The domain adapted audio command processing module attempts to identify the requested media content from the voice query using the entity command component (which may not match the requested media content). To do so, the domain adapted audio command processing module may identity the entity command component within the transcription and convert the identified entity into one or more phonetic representations of the entity. Examples of a phonetic representation include grapheme, a phoneme, and an N-gram. Based on the phonetic representations, the domain adapted audio command processing module may then generate a fuzzy candidate list comprising a plurality of fuzzy candidates. Fuzzy candidates represent potential matches to the media content; the matching may be based on using at least one phonetic representation and the entity to identify fuzzy candidates with similar phonetic representations. The fuzzy candidates represent domain-specific candidates associated with the voice query and that are based on the most current entities available. And after identifying a list of fuzzy candidates, the domain adapted audio command processing module may then rank candidates in the fuzzy candidate list to form a ranked fuzzy candidate list which may include a highest ranked fuzzy candidate.
In the drawings, like reference numbers generally indicate identical or similar elements. Additionally, generally, the left-most digit(s) of a reference number identifies the drawing in which the reference number first appears.
Provided herein are system, apparatus, article of manufacture, method and/or computer program product embodiments, and/or combinations and sub-combinations thereof, for adapting ASR systems to process voice queries involving content within dynamic domains. This adaptation involves the use of multiple ASR modules, including a second level module that is tailored to handle dynamic domain voice queries and provide domain-specific candidates in response to a voice query involving content in dynamic domains.
As indicated above, voice queries may require retrieving content in dynamic domains such as the entertainment domain that encompasses new media content from movies, songs, television shows, etc., as well as from user-generated content sites. For example, a user may submit voice queries for a movie titled “NOMADLAND” or for a kids show called “PAW PATROL.” These titles are not conventional words or phrases; they are unique and novel as most titles are with respect to media content. A conventional ASR system would likely produce a domain mismatch when attempting to process a voice query involving these titles (e.g., “Play NOMADLAND” or “Search for PAW PATROL episodes”).

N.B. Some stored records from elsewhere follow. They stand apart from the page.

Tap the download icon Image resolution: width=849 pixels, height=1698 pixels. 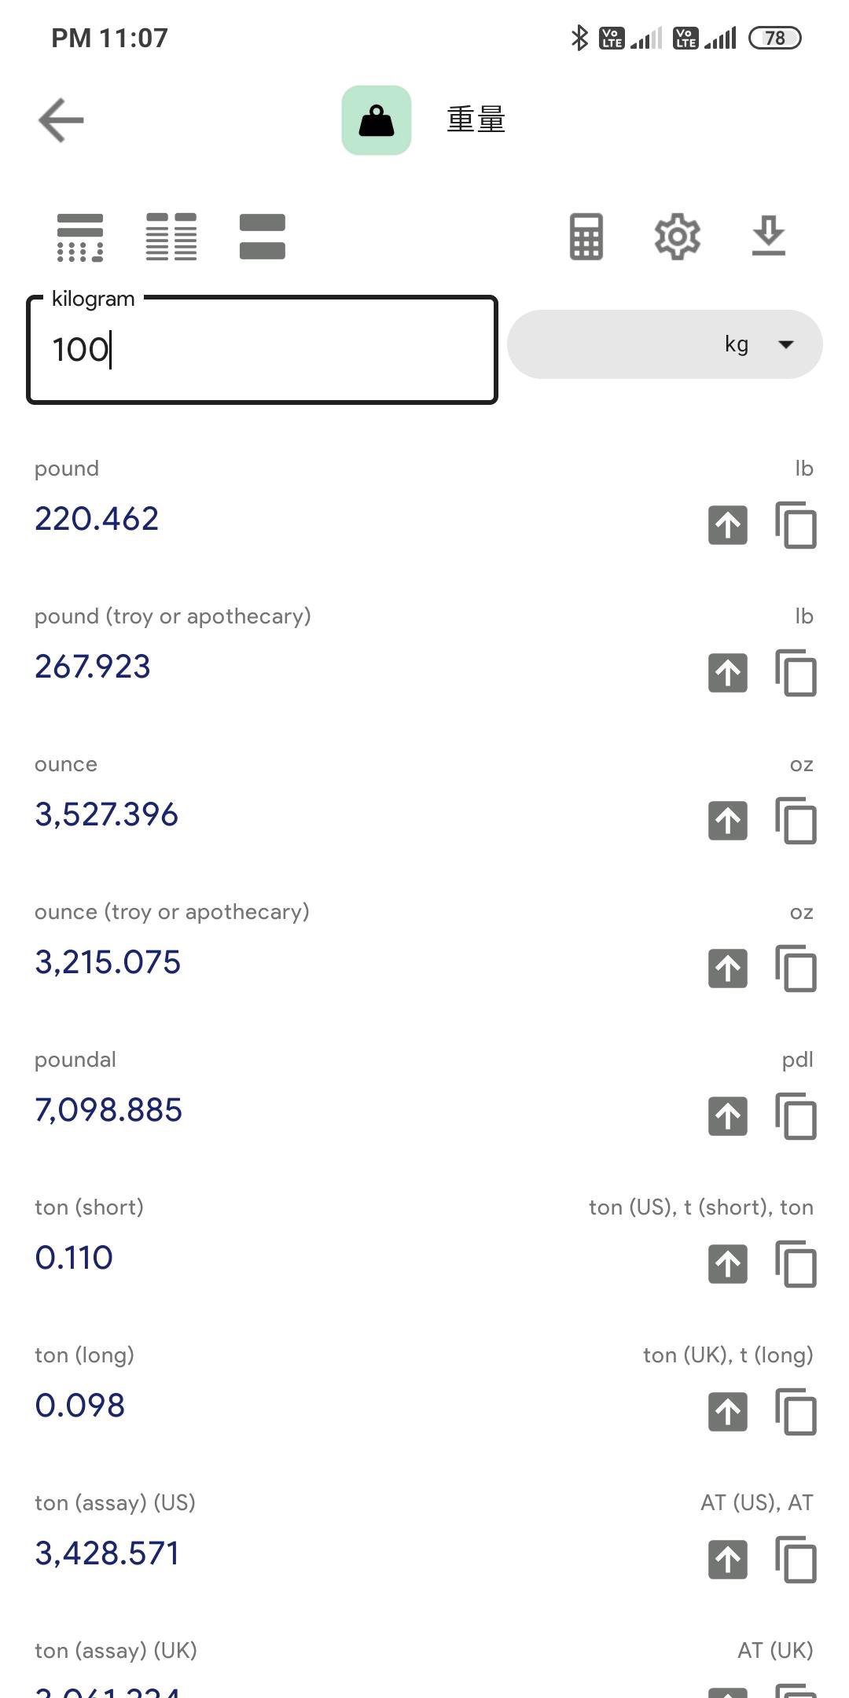pos(768,237)
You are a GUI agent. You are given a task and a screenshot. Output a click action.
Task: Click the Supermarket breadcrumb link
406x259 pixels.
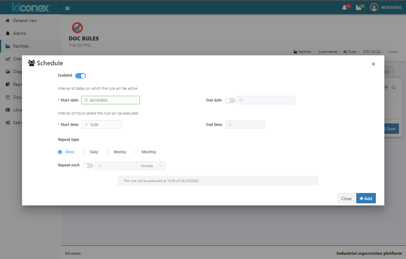[x=327, y=52]
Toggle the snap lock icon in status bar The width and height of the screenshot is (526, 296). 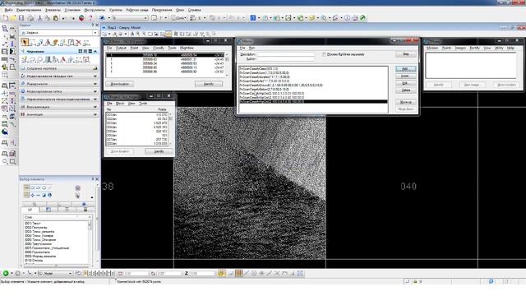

Domain mismatches with these titles are likely to occur because of their phonetic similarities to other words and the static nature of conventional ASR systems. For example, a conventional ASR system might translate “NOMADLAND” into “Nomad” and “Land” or perhaps even as a more well-established phrase, “No Man's Land” and “PAW PATROL” into “Pop Patrol.” A conventional ASR system would likely not recognize these titles as being associated with media content and therefore provide inaccurate translations that are irrelevant to the voice query. Put another way, the translations may be phonetically correct (e.g., “PAW PATROL” vs. “Pop Patrol”) but they are not relevant to the entertainment domain.
The disclosure herein describes dynamic domain adaptation for ASR embodiments for more accurately processing voice queries that involve content in dynamic domains such an entertainment domain involving ever changing media content. The result is a novel two level ASR system that involves, at the first level, an ASR engine for performing a translation of a voice query and, at the second level, a candidate generator that is linked to a domain-specific entity index that can be continuously updated in real-time with new entities. Such an implementation allows for new entities to be included as part of the ASR processing without having to re-train the ASR engine or large amounts of domain data. In order to achieve this real-time domain adaptation, the domain-specific entity index may be configured to store textual information associated with new entities such as their phonetic representation and other relevant metadata (e.g., content type, information source, grapheme information, 3-gram information, and popularity score).
In a given embodiment, the two level ASR system may be implemented in a voice input device (also called voice responsive device or audio responsive device) that includes a microphone capable of receiving speech. Examples of a voice input device include a remote control device or a media device. A remote control device may be implemented as a dedicated remote control device with physical buttons or a mobile device with an installed software application providing remote control functionality to the mobile device. A media device may be any device that has media streaming capability such as a standalone media device that externally connects to a display device or a display device that has an integrated media device. Examples of a standalone media device include a media streaming player and a sound bar.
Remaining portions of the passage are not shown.